Il faut lire les Echos du jour, un article intitulé "L'Etat à la rescousse du privé pour relancer les grands travaux" nous dit notamment :
Après le tram-train réunionnais, une vingtaine de grands projets sont dans les tuyaux (tous supérieurs à 250 millions d'euros) dont six sont en cours d'instruction. Le gouvernement entend faire avancer rapidement la liaison ferroviaire directe entre Paris et l'aéroport Charles-de-Gaulle (CDG express), la LGV Sud Europe Atlantique (Tours-Bordeaux), la LGV Bretagne-Pays de la Loire, ainsi que les autoroutes entre Bordeaux et Bayonne et Le Havre-Caen. Autant de projets que les banques rechignent toujours à financer sans filet de sécurité. « Moins les banques utiliseront la garantie, mieux ce sera, résume-t-on à Bercy. Mais pour l'instant, sans l'Etat, ces projets s'arrêteraient. »
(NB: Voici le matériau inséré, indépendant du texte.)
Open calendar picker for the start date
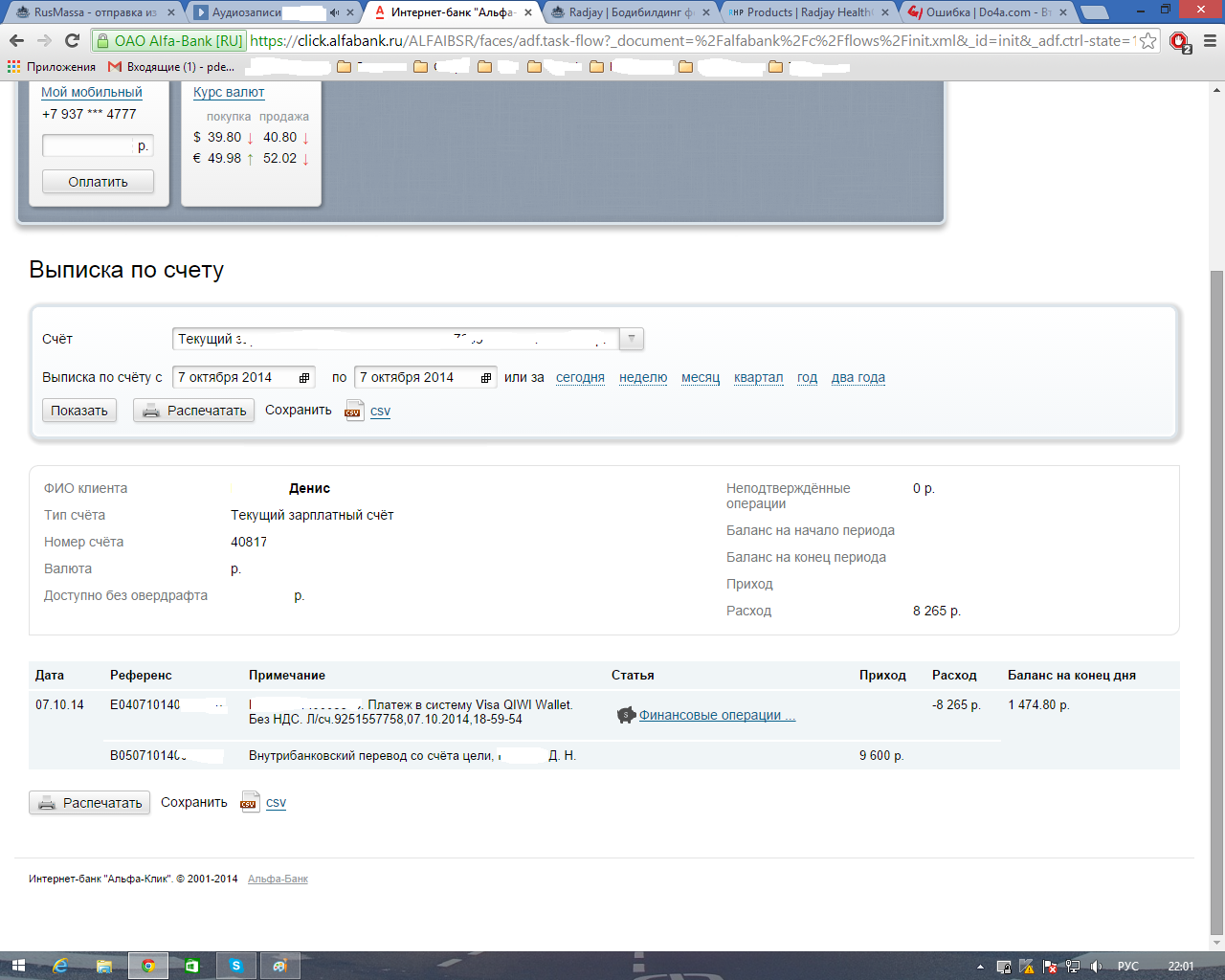tap(304, 378)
Et pourquoi l'Etat s'entête à vouloir faire CDG Express alors que la foule (apparemment éclairée) préfererait nettement que les voies utilisées par le CDG Express puissent être utilisées par des RER B directs (ou semi-directs) parrallèlement aux RER B omnibus ?
On l'a dit et redit, un train qui finit en cul-de-sac à Gare de l'Est ne sera pas satisfaisant, pour plein de raisons, et comment faire d'un machin peu utilisé et finalement peu pratique une vitrine de la France? En plus c'est bien beau de dire que ça ne coutera rien au contribuable mais on ne sait pas ce qui se passera si le modèle économique n'est pas rentable (pourquoi les banques sont-elles réticentes).. Et ça coûte quand même car à mon avis (enfin c'est à vérifier), le prix payé pour un Paris-Roissy sur le RER B est supérieur à son côut donc tous les voyageurs qui se dérouteront du RER B pour prendre CDG Express (bon, c'est vrai, pas sûr qu'il y en ai beaucoup), ce sera autant de sous en moins pour le RER B.
Finalement, la seule utilité de CDG Express c'est sûrement que ça relance la construction. Mais les pistes de projets d'infrastructure (si besoin en concession) ne manquent pas si l'Etat veut relancer la construction.